The Polavaram Dam reservoir will drown 276 revenue (one revenue village has several tribal villages) villages of erstwhile Andhra Pradesh, all in scheduled areas. There include 600 tribal villages in East Godavari district and Bhadrachalam area, 200 villages in West Godavari district. Of these, of the 524 villages from Khammam mandals , 363 went to E. Godavari Dist. And 161 went to W. Godavari Dist. Thus a total of 2.7 lakh people will be displaced from Andhra and Telengana taken together. Over 50% of those who will be displaced are tribals. The rest are other communities dependent on the forest and the scheduled castes. Around two lakh people will be displaced from the seven mandals of Khammam alone. The tributaries of the Godavari, the Sabari and the Sileru run along the Odisha Chhattisgarh border through scheduled areas. Eight villages or more of the Konta taluk of Dantewada District of Chhattisgarh and four villages in Mota block in Malkangiri District of Odisha will also be submerged.

Embankments are not the Solution; Clearances Irregular

Interestingly the Forest Clearance of the Dam in July 2010 is conditional on making embankments so that there should be no submergence in Chhattisgarh and Odisha. The govt. of erstwhile Andhra Pradesh had suggested constructing a 30.2 km long protective wall in Odisha and a 29.12 km long embankment in Chhattisgarh. The earlier Environmental Clearance taken in 2005 neither mentioned the embankments nor the possibility of the submergence of land of other states. This discrepancy came to light in 2009 when the project got clearance from the Central Water Commission (CWC), hence the provision inserted in the Forest Clearance.

The Odisha Govt. opposed the embankments saying large reservoirs have been made on the Sabari and the lower Sileru. Water will flow from these into the Godavari river impacting the safety of the embankments. In 2011, the Central Govt. asked the erstwhile AP Govt. to decrease the height of the dam. However the reply was that then diversion of water to the Krishna delta would not be possible. In Odisha and Chhattisgarh, to date there has been no public hearing to determine the views of the tribals, no environmental clearance and no CWC clearance for the submergence. Even if embankments are to be made forest land for it will have to be acquired, but there has been no movement on these aspects. The heights of the embankments were supposed to range from 10 – 30 metres. There has been no assessment to gauge the maximum flood levels that could impact these embankments. Odisha also maintains that a large part of Malkangiri district will get inundated due to the project and that the flood assessment project was flawed. In Parliament in July 2014, BJD MP Bhartruhari Mehtab stated that his party was not against the Polavaram project but the arbitrariness with which the height of the dam has been increased. However he did give one new information – that not just a handful but 307 villages of Odisha and Chhattisgarh would be drowned due to Polavaram project.

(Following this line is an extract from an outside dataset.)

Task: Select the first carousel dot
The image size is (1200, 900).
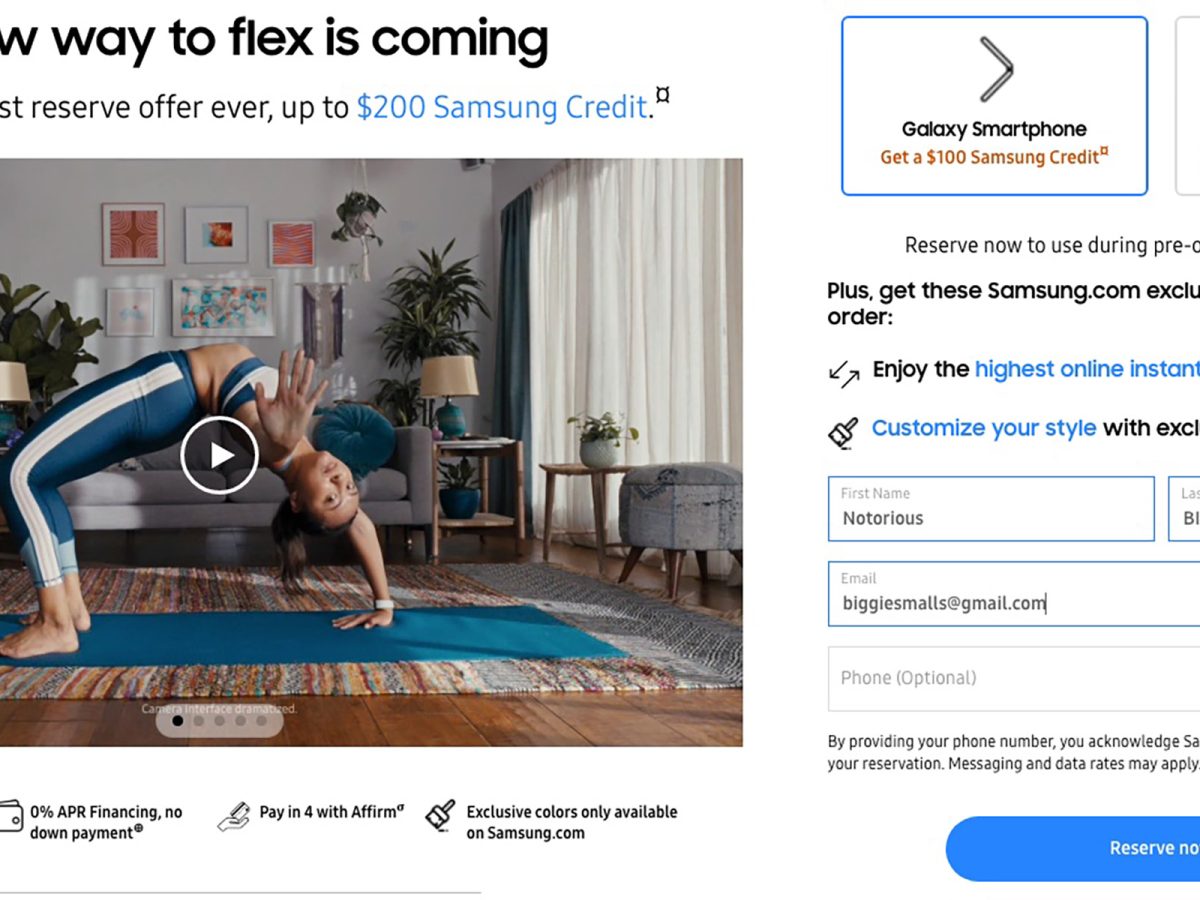Action: click(178, 720)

Regarding embankments, experience in Bihar has amply shown that the water spills over to spread into the areas surrounding the embankments and inundates them, resulting in flooding. This leads to permanent water logging in these areas and therefore transfers the mayhem. It is no solution – the problems it will generate will aggravate the initial situation.

Among the other assets due for submergence are archeological sites as well as ancient forests in the mandals of Khammam which are the last of their kind here. The area is also part of the Singareni coal belt and large stretches of coal and other mineral deposits will be submerged. The Papikondalu Wildlife Sanctury will go under water. In the projected submergence area, cotton in grown in 10,000 acres, paddy in another 10,000 acres and tobacco in 6000 acres. Thus, valuable agricultural land of Telengana in Khammam will be submerged. Overall the estimate is that some 4000 acres of forest land will be destroyed.

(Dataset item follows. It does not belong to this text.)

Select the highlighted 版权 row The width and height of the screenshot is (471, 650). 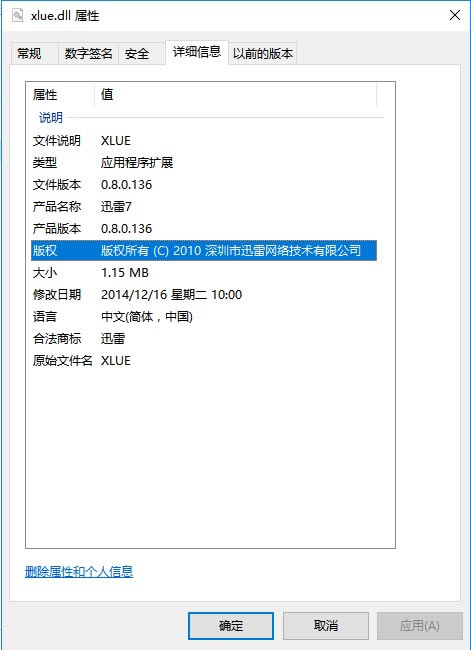pos(204,250)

In addition, the project lacks mandatory approvals including clearance for revised costs by Expenditure Committee, Central Electrical Authority clearance for power component and other several such technical requirements.

‘Cultural Genocide’ of Tribals; Environmental Disaster in the Eastern Ghats

Of the around three lakh populations which stands to be displaced from all the areas which will be submerged (2 lakh are from the seven mandals of Khammam alone) over 50% are tribals i.e. over one and a half lakh tribals stand to be displaced. Thus the Polavaram project is in violation of the National Tribal Policy which states that ‘Any project which displaces more than 50,000 tribal people should not be taken up’.

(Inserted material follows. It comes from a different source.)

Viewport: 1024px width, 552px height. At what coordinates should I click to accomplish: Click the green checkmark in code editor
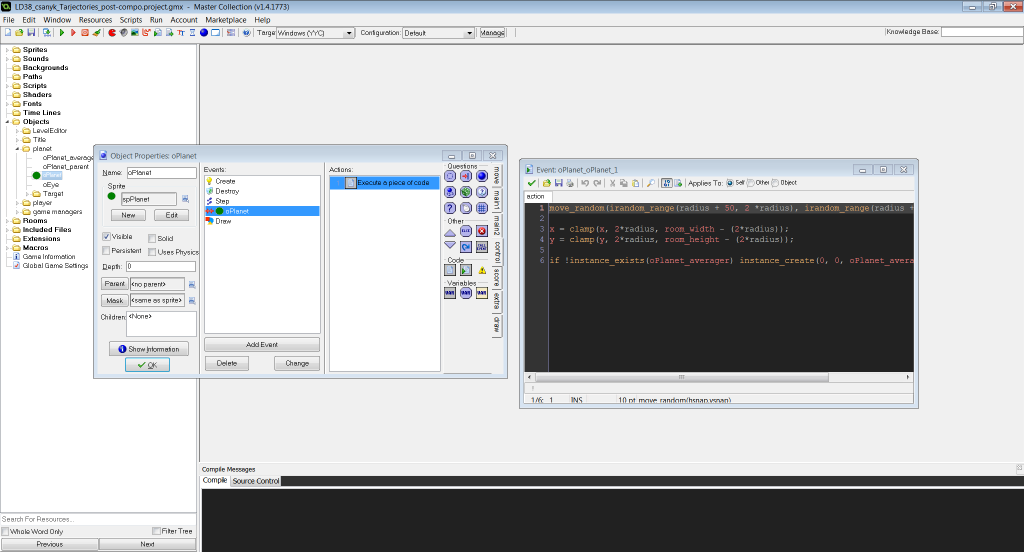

India is a signatory to International Covenants regarding protection of tribal communities and safety of their environment. Tribal life is intricately linked to habitat. To pick up a community and transpose it into another area destroys the tribal community and life. Thus habitat preservation is mandatory and the Polavaram Project will destroy the habitat of a massive number of tribals.

The Konda Reddy tribals are a primitive tribal community found solely in these forests. The Koya tribals (or Kandhs) inhabit these forest and also those of Chhattisgarh and Odisha. These are the two tribal communities primary in these areas. The natural habitat of the Konda Reddy tribe is going to be completely wiped out. The Koya tribes have already seen disruption and migration towards the Khammam mandals from Chhattisgarh due to the Central Govt.’s ongoing war against people in Chhattisgarh.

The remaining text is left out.